Tom Brady’s top 3 moments with Michigan Football: The comeback kid
By Jack Cote
3. A Valiant effort
In Brady’s junior season, he started every game and won 10 of his last 11 performances. So his senior year he would be the starting quarterback, captain, and have a chance at a national championship correct?
Wrong. Incoming competition made the first half of Brady’s senior season extremely complicated. Drew Henson, a sophomore athletic freak, was in striking distance of the starting role. As the first game came, Coach Lloyd Carr decided to have Brady play the first quarter and Henson play the second quarter.
Whoever had the hot hand would be the quarterback in the second half. That worked for the first five games until the Wolverines ran into trouble in the in-state rivalry game against Michigan State.
Henson got Michigan football in a 17-point hole. Despite losing the game, Brady nearly brought the Wolverines back.
With a final score of 34-31, Michigan football had suffered its first loss of the season. This was Tom Brady’s third-best moment as Wolverine because, forget the loss, Brady separated himself in the QB battle between him and Henson, and the rest of the season was history.
Brady had made it a goal when he got to the University of Michigan that he would be the starting quarterback.
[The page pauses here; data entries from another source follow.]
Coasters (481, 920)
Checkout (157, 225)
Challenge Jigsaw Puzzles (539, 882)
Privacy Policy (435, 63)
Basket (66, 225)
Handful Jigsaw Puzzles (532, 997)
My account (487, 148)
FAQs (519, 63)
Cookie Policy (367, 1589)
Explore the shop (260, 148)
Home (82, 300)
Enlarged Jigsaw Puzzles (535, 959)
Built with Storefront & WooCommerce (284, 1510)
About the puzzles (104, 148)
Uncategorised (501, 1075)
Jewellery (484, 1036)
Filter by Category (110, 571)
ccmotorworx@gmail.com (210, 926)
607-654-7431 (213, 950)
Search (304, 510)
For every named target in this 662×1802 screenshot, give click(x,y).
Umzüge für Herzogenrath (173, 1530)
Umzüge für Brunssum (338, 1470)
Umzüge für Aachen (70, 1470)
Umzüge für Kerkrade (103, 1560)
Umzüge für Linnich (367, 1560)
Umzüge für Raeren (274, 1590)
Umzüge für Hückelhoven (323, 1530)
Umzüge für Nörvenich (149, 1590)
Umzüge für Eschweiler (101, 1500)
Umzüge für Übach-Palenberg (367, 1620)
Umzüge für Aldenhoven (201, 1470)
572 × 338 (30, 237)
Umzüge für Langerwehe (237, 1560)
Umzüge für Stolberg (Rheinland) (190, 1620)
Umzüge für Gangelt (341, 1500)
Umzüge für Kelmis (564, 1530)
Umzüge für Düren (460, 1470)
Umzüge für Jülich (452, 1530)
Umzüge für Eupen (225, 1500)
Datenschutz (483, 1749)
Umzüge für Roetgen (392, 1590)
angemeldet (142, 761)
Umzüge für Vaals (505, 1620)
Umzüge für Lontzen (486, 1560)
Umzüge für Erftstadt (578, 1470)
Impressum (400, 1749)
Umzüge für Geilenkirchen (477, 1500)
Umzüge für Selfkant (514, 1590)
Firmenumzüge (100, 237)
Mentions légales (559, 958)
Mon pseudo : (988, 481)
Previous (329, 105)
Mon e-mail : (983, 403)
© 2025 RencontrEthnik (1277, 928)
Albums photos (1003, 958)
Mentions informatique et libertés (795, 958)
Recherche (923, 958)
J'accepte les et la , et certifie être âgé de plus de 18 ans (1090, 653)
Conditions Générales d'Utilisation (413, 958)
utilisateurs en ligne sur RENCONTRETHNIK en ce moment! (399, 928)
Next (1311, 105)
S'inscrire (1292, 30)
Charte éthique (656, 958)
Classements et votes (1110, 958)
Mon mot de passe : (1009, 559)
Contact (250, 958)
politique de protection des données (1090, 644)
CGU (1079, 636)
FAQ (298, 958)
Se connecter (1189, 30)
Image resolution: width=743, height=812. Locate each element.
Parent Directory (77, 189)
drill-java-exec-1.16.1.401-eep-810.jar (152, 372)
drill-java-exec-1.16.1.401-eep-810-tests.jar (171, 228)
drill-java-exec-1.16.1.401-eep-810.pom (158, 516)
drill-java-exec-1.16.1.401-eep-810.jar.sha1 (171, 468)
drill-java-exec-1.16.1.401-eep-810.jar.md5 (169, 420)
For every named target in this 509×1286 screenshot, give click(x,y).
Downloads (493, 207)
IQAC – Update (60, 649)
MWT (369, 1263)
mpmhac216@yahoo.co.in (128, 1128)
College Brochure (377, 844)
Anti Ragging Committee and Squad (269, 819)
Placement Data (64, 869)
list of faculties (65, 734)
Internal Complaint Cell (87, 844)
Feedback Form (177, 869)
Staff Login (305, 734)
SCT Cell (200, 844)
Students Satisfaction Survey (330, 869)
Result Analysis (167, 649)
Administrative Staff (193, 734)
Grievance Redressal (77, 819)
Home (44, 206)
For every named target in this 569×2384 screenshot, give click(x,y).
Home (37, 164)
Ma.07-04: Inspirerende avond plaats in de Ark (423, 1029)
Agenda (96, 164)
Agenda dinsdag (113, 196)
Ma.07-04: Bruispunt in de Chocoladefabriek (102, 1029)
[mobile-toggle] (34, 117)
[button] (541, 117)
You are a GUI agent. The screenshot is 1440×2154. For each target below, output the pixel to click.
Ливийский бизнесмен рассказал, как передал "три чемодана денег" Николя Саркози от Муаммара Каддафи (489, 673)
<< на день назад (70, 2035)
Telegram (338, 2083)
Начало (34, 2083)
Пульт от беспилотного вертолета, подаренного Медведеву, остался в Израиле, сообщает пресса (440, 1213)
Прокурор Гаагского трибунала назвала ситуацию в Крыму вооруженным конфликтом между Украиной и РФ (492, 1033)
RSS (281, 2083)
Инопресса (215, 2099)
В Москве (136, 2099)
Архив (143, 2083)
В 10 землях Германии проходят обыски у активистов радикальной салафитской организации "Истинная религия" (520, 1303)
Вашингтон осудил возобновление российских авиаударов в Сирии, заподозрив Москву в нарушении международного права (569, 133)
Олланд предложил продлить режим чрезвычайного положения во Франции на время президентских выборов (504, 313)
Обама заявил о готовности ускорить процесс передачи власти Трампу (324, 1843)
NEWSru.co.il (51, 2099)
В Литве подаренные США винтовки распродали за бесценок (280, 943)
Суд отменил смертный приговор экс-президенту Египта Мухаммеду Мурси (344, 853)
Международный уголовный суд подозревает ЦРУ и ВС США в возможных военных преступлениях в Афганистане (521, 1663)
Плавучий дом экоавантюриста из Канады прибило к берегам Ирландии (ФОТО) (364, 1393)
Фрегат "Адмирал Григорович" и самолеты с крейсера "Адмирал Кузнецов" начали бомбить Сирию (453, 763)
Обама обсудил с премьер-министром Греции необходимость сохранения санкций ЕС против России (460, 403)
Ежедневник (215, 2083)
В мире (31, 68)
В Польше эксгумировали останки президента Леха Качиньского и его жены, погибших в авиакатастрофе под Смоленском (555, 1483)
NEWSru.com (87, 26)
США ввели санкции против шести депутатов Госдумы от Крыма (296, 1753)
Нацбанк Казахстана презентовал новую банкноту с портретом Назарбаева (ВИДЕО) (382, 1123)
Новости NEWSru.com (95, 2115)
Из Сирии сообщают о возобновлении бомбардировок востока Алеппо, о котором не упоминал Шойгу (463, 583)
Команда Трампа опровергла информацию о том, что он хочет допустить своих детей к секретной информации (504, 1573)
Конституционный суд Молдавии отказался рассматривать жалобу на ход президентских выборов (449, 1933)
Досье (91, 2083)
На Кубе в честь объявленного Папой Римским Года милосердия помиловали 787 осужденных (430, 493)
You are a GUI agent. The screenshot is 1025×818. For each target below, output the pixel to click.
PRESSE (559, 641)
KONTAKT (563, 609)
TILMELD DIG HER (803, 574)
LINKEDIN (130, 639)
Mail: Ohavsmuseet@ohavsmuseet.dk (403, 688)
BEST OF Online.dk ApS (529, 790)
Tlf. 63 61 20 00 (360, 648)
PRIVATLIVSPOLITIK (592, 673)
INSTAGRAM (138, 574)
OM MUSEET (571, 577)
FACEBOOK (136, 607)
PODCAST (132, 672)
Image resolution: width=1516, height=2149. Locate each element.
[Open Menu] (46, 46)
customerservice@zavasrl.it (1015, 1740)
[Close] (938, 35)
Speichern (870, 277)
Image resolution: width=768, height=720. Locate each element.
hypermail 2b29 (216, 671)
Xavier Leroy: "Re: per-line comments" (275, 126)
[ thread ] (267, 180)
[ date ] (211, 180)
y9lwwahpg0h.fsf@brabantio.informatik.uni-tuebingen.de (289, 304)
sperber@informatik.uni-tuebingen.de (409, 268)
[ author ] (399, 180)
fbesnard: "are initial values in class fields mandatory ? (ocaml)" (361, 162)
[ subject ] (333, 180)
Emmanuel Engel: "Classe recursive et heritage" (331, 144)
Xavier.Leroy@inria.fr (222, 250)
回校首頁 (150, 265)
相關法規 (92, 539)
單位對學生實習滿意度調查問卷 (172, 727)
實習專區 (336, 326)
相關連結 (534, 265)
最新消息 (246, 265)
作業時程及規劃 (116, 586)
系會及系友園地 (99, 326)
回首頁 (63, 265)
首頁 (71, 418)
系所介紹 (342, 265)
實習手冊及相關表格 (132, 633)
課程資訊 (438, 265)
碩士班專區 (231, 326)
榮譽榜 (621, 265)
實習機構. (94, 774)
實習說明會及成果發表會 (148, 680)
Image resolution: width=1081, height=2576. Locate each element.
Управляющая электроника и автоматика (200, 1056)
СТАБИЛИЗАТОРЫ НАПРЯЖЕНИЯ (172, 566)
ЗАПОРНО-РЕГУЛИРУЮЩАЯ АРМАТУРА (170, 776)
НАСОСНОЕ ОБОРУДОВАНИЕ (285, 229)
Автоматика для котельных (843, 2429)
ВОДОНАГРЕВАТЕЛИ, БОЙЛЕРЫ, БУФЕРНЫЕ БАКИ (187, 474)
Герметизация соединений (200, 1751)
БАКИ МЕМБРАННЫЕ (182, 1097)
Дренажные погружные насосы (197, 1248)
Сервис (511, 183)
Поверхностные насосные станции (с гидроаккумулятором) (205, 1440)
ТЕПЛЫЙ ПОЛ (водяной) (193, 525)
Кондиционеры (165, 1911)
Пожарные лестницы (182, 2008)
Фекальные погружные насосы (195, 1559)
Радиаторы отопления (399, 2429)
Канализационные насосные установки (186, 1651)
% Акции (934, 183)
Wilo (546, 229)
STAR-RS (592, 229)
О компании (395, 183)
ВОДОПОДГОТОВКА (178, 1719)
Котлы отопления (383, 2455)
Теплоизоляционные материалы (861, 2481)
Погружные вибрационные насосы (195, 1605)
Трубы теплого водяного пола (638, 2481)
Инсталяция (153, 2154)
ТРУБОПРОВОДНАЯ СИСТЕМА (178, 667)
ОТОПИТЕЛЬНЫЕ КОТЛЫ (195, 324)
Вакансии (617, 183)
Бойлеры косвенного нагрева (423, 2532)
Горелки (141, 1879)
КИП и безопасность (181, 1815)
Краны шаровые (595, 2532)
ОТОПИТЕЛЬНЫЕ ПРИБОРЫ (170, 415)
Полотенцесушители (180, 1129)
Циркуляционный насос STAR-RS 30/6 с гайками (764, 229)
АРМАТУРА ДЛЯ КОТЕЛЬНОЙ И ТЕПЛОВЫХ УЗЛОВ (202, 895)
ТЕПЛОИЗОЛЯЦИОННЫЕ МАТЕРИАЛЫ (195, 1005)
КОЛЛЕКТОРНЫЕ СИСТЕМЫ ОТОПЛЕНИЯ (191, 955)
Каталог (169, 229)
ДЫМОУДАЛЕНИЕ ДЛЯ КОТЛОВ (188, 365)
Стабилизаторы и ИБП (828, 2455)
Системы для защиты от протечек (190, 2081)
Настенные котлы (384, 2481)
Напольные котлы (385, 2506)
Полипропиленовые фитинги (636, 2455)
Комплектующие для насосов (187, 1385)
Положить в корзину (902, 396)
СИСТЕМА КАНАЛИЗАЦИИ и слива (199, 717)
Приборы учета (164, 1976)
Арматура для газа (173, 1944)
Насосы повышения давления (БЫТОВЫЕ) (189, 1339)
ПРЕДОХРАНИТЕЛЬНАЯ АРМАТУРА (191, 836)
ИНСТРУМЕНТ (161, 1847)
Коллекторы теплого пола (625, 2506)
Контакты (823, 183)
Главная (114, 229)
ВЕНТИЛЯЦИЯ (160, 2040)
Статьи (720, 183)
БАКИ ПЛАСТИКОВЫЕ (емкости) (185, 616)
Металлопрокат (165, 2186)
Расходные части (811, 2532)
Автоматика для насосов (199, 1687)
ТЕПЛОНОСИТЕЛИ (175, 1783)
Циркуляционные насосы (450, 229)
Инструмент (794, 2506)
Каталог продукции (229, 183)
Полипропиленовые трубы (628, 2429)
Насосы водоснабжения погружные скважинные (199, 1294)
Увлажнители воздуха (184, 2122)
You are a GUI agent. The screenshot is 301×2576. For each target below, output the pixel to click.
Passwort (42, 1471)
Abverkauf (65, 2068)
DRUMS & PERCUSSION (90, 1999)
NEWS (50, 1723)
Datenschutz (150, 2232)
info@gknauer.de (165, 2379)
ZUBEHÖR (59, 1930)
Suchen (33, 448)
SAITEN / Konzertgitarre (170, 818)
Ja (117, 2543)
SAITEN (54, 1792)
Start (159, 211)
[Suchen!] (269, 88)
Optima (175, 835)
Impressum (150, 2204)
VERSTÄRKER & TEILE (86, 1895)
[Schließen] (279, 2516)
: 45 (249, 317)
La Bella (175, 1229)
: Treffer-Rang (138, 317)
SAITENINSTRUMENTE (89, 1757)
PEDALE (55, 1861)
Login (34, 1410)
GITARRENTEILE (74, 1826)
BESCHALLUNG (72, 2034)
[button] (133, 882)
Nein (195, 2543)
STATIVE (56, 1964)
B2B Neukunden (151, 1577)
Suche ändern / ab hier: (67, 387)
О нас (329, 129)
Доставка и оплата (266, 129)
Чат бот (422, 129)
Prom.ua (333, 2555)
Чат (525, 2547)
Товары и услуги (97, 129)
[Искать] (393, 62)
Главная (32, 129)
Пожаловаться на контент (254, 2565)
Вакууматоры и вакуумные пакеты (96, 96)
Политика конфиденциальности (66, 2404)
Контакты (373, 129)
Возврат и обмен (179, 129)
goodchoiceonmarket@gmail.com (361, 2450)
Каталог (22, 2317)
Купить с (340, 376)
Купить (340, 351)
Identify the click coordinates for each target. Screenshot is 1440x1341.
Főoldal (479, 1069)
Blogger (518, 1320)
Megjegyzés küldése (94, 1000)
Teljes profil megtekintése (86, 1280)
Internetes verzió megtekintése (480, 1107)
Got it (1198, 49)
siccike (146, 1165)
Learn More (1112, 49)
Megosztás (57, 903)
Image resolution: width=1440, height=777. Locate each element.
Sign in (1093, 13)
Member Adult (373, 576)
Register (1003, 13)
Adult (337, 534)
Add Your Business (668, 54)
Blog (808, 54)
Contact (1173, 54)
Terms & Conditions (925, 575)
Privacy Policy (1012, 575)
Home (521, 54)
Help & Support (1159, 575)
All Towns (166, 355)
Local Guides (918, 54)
When he was finally able to secure the role, he put on a show, but when that role was taken away from him once again, he wasn’t going to quit.
Brady’s senior season was a grind, a battle, and although he knew Henson was the better athlete with a stronger arm, faster feet, and more potential, there was zero chance a motivated Tom Brady with his work ethic and drive to success was going to allow the hyped-up sophomore to take his role as the quarterback.